According to The Australian Financial Review, iron ore imports by China surged above 100 million tonnes to a record, smashing the previous high set in 2015, as the country's concerted push to clean up the environment stoked demand for higher-grade material from overseas while hurting local mine supply. Prices rallied.
Purchases of iron ore expanded to 102.8 million tonnes in September from 93 million tonnes a year ago, surpassing the previous record of 96.3 million tonnes in December 2015, according to customs data on Friday. Over the first nine months, imports climbed 7.1 per cent to 817 million tonnes, putting full-year purchases on course to top 1 billion tonnes by a comfortable margin.

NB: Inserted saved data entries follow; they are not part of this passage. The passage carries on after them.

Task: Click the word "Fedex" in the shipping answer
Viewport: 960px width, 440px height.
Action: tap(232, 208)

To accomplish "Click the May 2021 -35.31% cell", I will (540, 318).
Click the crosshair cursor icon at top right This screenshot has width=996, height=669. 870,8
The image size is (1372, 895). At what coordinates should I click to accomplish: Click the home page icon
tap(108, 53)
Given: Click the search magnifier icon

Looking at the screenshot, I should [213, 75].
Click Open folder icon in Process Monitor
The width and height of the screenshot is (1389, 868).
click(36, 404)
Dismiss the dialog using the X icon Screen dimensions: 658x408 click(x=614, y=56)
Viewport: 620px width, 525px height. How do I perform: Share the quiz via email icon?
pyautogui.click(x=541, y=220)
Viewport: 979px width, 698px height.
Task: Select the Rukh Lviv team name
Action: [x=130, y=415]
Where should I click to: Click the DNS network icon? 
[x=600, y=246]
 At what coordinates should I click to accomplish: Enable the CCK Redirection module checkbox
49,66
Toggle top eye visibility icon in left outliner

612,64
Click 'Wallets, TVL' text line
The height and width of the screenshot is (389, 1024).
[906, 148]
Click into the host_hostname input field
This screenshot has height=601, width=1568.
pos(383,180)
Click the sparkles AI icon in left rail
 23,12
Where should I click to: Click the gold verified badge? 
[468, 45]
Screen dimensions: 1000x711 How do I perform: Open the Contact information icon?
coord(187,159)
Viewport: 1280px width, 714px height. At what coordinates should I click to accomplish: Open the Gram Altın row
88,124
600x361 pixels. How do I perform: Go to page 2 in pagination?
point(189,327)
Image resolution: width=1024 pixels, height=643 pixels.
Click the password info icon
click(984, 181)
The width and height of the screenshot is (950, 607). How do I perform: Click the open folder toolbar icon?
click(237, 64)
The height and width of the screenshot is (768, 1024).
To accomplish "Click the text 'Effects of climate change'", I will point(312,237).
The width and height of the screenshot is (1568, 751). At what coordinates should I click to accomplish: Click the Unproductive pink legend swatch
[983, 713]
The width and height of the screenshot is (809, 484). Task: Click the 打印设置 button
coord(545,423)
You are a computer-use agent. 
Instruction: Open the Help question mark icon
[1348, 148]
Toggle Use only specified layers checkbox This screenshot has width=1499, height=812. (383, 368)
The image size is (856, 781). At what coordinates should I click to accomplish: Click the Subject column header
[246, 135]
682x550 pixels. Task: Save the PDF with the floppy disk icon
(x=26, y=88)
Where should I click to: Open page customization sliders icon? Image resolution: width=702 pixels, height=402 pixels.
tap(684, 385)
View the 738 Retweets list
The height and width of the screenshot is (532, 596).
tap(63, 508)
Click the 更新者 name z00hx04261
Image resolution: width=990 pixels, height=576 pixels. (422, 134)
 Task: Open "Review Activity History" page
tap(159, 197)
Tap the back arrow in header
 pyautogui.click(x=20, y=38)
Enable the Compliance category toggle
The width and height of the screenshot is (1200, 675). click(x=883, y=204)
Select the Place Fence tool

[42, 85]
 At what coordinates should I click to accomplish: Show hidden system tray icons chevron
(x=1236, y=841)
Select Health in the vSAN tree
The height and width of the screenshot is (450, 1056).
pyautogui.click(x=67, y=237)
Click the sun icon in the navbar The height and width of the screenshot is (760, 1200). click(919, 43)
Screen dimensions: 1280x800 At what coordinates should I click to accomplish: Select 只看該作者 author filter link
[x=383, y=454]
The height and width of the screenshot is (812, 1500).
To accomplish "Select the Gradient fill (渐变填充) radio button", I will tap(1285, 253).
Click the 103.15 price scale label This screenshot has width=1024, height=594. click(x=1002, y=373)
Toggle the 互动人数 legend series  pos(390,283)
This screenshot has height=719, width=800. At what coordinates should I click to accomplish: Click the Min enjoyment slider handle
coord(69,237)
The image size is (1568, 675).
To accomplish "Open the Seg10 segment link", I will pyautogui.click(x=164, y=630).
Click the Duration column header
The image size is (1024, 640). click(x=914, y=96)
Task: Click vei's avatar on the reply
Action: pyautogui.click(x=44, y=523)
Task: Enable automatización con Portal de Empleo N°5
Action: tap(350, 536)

"High-grade ore is certainly gaining popularity," Dang Man, an analyst at brokerage Maike Futures Co, said via text message. "Seasonally, September is a strong month for imports as mills tend to stock up before winter. We think purchases will drop significantly in October as steelmakers cut output."
On Friday, futures in Singapore advanced as much as 6.2 per cent to $US62.20 a tonne. The benchmark spot price for 62 per cent content ore in Qingdao climbed 4.1 per cent, the most since August, to $US62.53 a tonne, according to Metal Bulletin Ltd.
Ore comes in different grades according to purity of content, and higher-quality shipments are more efficient for mills, enabling them to make more steel, and they also cause less pollution. BHP Billiton, the world's largest mining company, said there's a "new reality" in the global iron ore market as a flight to quality boosts the premium users will pay for better material.